L'ancienne députée Marion Maréchal s'est rendue la semaine dernière sur l'île italienne de Lampedusa, alors qu'affluaient près de 11.000 réfugiés, sur 200 embarcations différentes. Celle qui est actuellement vice-présidente du parti d'Eric Zemmour Reconquête a fustigé le "laxisme" des pays européens, et a cité en exemple à suivre la doctrine australienne en matière d'immigration. Mais en quoi consiste celle-ci ?
De "no way" à "zero chance"
Lancée en 2013 par le gouvernement conservateur d'alors, l'opération "Sovereign Borders" ('frontières souveraines", en français) est toujours en place, malgré les changements successifs de gouvernement. Son slogan principal avait choqué à l'époque l'opinion internationale : "No Way", proclamaient des visuels à destination des pays de provenance des migrants. C'est un jeu de mots intraduisible, "No way", littéralement "pas de chemin", signifiant tout à la fois, "aucune chance" ou "c'est hors de question". "Vous ne ferez pas de l'Australie votre maison", précisait la doctrine. L'idée est simple : la marine australienne intercepte en mer les bateaux non autorisés qui l'approchent, et les refoulent au large.
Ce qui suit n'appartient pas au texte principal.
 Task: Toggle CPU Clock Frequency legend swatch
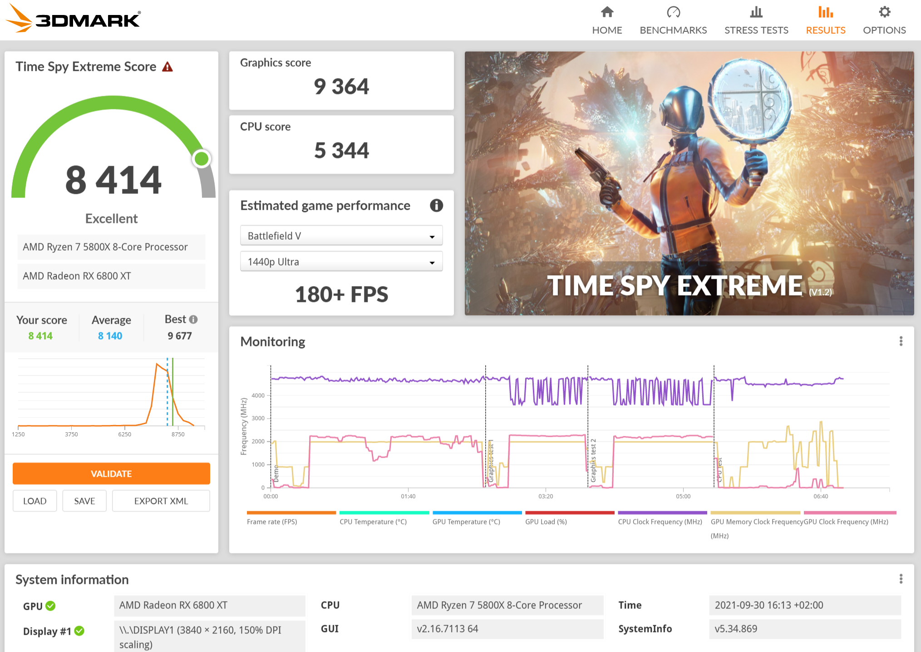click(x=662, y=513)

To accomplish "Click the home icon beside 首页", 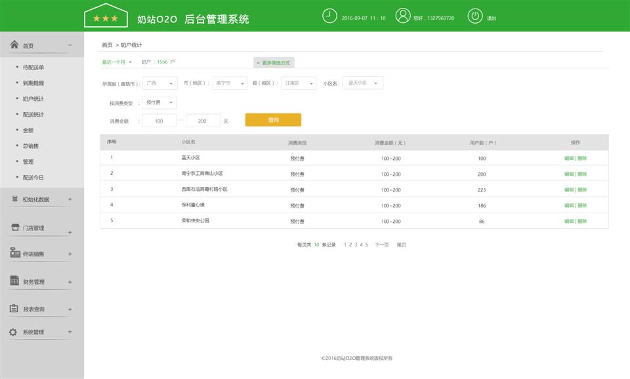I will 14,45.
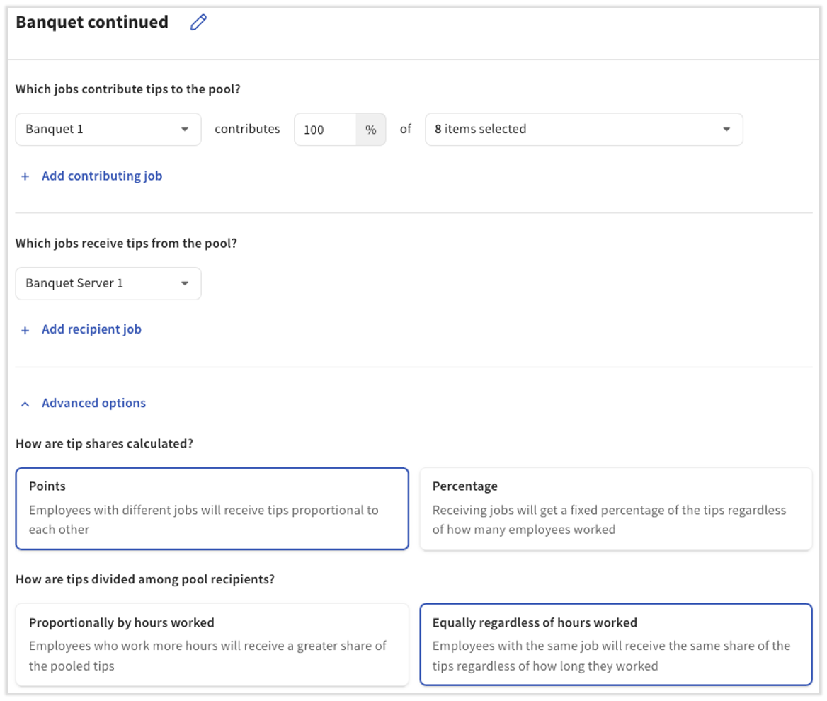Collapse Advanced options using the chevron icon
The width and height of the screenshot is (827, 701).
(25, 404)
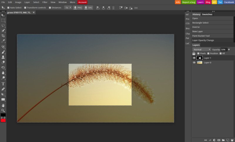Select the Layer 0 thumbnail

(199, 62)

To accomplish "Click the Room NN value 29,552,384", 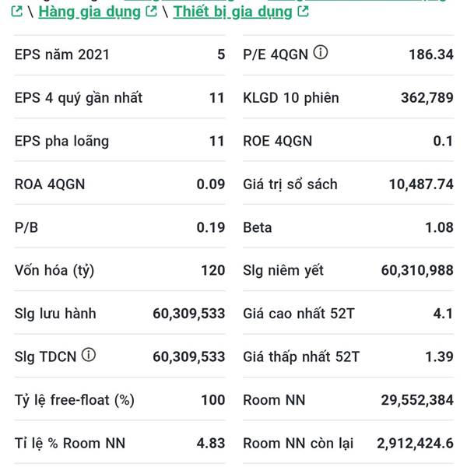I will [x=416, y=400].
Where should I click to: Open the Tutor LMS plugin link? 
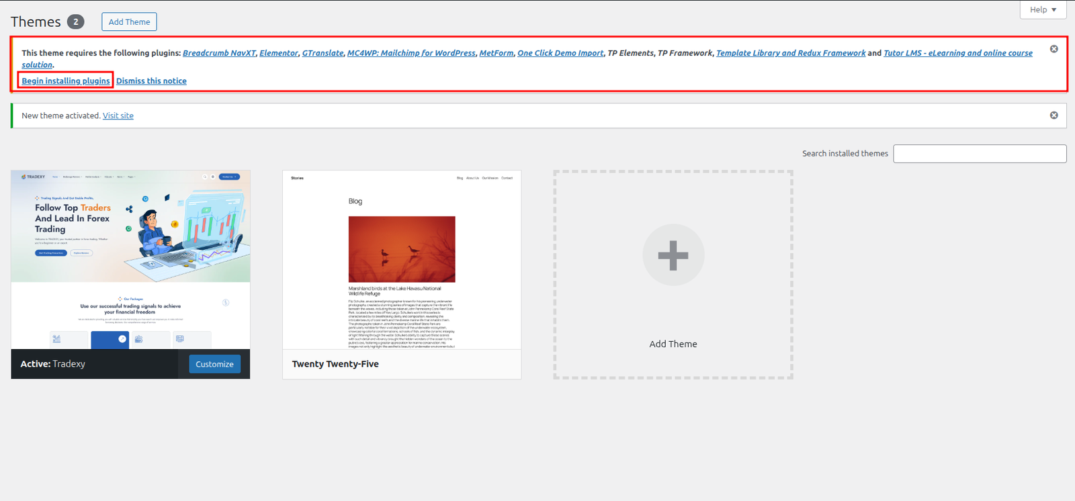957,53
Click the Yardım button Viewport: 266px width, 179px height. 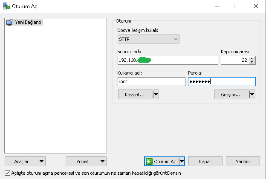(x=243, y=162)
Le gouvernement australien a revendiqué l'année suivante un succès total : de plus de 20.000 migrants arrivés illégalement par bateau dans le pays l'année précédente, on était passé à zéro. Désormais, c'est chaque année une poignée de bateaux qui parvient à accoster, contre des centaines auparavant. Chaque personne interceptée, si elle n'est pas porteuse d'un visa en bonne et due forme, sera renvoyée vers son pays d'origine ou un pays tiers.
Nauru sert aussi de centre d'accueil temporaire pour les migrants, grâce à un accord entre cette île-État et le gouvernement australien. Le slogan "No way" a laissé place, sur le site du gouvernement australien, à celui moins ambigu de "Zero chance". L'opération comprenait aussi une collaboration avec les pays d'où partaient les bateaux, à commencer par l'Indonésie et la Papouasie-Nouvelle-Guinée.
Une opération difficile à contrôler
Est-ce que cela fonctionne ? Selon les chiffres donnés par le gouvernement australien, oui, et spectaculairement. Il est cependant difficile pour les journalistes locaux d'avoir accès aux données, et des soupçons de mauvais traitements persistent sans pouvoir être vérifiés. Cette opacité laisse planer un doute sur la conformation à la Convention de l'ONU sur le statut des réfugiés, qui interdit en principe de renvoyer chez lui une personne qui s'y trouve menacée ou persécutée. L'Australie a par ailleurs opté pour une "immigration choisie", en organisant une sélection des candidats à l'émigration dans leur pays d'origine.
La méthode est-elle transposable ? La géographie de l'Europe et de l'Australie sont différentes à beaucoup d'égards. L'Australie est une île, avec moitié moins de littoral que le continent européen, et une population de seulement 25 millions d'habitants, soit environ 20 fois moins que l'Union européenne. Les vagues d'immigration par voie de mer proviennent essentiellement d'Indonésie et de Papouasie-Nouvelle-Guinée, les seules assez proches pour permettre un accès par bateau. Il est également difficile d'évaluer quelle est la part des interceptions effectives, la part de la dissuasion, et celle de la collaboration des pays d'origine, dans le succès apparent de la méthode australienne.
Marion Maréchal n'est pas la première à invoquer son exemple. Depuis plusieurs mois, le Premier ministre britannique Rishi Sunak a lancé à plusieurs reprises le slogan "stop the boats" ("arrêter les bateaux", en français), face à une vague d'immigration sans précédent vers la Grande-Bretagne.